WORK TO DO: Please report each line of the listing below that contains the word "sidebar", copying every such line in full. Count only matches with the same case.

DATA EXCERPTS:
((
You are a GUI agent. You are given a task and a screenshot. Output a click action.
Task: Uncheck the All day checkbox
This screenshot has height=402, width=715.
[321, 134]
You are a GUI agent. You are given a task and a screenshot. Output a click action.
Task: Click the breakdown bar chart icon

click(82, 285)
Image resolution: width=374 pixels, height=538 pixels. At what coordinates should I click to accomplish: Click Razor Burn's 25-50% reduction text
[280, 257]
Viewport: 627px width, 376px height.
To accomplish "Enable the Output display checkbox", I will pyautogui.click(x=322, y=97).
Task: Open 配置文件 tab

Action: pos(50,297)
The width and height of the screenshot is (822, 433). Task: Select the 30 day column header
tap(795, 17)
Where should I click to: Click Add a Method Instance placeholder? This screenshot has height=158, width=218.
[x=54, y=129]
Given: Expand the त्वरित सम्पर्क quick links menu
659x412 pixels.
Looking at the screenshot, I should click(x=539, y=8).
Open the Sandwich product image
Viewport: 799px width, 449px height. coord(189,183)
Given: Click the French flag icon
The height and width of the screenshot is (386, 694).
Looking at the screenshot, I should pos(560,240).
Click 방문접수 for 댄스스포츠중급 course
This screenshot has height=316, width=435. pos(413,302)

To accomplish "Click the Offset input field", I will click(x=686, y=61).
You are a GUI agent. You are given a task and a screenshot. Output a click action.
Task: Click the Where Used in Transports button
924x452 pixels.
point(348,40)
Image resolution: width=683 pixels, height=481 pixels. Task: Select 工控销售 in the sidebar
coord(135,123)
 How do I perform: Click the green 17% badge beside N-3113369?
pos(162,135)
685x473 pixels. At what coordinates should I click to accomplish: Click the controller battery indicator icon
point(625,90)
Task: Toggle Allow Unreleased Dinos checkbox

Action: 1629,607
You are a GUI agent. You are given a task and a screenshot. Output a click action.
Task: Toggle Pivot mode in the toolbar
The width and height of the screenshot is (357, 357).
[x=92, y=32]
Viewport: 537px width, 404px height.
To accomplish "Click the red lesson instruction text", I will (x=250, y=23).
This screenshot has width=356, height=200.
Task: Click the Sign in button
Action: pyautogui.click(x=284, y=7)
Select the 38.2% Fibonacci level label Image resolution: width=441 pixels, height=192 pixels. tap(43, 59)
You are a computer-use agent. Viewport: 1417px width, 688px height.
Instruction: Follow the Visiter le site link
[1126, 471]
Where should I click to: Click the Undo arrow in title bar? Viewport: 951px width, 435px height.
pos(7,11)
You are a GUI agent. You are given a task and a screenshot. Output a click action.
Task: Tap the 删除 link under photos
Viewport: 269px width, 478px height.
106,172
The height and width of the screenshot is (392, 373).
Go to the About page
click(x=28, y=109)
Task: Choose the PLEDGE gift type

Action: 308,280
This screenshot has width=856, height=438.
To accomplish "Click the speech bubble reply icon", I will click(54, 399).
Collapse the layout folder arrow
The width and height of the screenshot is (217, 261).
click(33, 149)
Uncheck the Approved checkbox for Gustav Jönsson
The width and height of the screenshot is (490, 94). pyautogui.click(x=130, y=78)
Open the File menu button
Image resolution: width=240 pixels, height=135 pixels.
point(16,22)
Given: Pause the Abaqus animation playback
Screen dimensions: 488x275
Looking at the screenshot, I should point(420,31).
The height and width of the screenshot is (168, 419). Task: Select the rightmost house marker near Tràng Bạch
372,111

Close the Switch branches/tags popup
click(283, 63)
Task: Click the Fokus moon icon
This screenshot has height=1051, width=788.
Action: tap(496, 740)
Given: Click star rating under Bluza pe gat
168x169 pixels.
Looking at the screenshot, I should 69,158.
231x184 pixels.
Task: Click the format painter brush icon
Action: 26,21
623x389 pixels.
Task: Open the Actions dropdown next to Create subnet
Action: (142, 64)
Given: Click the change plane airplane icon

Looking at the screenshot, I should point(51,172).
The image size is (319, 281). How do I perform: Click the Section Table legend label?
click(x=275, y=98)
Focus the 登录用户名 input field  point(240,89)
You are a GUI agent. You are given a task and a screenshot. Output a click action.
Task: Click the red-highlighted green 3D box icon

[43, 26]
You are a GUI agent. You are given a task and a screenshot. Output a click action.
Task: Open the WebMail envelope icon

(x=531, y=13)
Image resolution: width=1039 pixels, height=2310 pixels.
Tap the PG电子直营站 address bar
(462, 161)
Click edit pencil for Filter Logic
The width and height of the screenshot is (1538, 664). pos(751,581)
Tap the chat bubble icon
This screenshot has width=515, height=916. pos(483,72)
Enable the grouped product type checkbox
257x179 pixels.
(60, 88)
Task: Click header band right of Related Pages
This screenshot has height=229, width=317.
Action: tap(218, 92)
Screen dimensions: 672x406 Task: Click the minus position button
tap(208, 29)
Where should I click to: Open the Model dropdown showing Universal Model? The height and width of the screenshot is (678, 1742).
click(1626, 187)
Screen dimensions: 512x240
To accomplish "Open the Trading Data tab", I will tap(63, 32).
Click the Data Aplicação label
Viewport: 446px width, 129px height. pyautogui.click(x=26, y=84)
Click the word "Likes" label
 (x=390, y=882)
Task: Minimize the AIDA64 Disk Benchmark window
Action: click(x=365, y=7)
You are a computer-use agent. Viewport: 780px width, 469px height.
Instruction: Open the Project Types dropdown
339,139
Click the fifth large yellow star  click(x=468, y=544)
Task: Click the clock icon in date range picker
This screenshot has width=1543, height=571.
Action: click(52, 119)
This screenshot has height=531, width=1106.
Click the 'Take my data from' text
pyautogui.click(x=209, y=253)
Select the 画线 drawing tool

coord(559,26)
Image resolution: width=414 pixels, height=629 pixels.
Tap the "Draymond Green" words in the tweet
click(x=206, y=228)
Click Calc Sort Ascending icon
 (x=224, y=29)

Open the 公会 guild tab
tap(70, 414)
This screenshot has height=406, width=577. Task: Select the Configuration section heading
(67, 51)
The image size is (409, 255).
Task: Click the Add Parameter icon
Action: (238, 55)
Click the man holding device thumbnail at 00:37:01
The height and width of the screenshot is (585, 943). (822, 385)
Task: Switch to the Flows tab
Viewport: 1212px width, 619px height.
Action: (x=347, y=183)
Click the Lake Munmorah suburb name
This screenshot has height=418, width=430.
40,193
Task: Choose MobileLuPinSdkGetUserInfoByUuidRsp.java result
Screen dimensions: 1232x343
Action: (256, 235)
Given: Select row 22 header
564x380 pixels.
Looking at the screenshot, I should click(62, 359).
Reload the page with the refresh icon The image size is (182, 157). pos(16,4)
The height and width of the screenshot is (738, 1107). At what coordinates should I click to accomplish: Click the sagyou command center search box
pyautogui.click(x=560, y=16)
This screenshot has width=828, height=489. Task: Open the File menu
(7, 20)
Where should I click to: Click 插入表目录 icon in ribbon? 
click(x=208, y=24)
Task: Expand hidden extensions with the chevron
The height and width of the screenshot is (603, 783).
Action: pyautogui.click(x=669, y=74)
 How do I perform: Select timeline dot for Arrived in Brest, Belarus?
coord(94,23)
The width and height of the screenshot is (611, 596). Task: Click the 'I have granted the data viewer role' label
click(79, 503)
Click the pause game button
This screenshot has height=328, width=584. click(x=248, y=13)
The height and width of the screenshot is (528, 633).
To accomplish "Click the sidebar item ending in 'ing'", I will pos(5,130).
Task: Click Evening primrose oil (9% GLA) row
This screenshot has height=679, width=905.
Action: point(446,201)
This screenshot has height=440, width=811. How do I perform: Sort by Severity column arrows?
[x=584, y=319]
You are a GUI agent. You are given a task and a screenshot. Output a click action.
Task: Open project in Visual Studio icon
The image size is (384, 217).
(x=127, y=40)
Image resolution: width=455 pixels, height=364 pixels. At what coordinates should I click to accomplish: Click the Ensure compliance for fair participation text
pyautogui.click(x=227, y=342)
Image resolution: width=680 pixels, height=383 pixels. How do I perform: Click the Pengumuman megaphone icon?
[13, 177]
))
RESPONSE TO THE TASK:
Image resolution: width=683 pixels, height=481 pixels. Task: Select 工控销售 in the sidebar
To accomplish "Click the sidebar item ending in 'ing'", I will pos(5,130).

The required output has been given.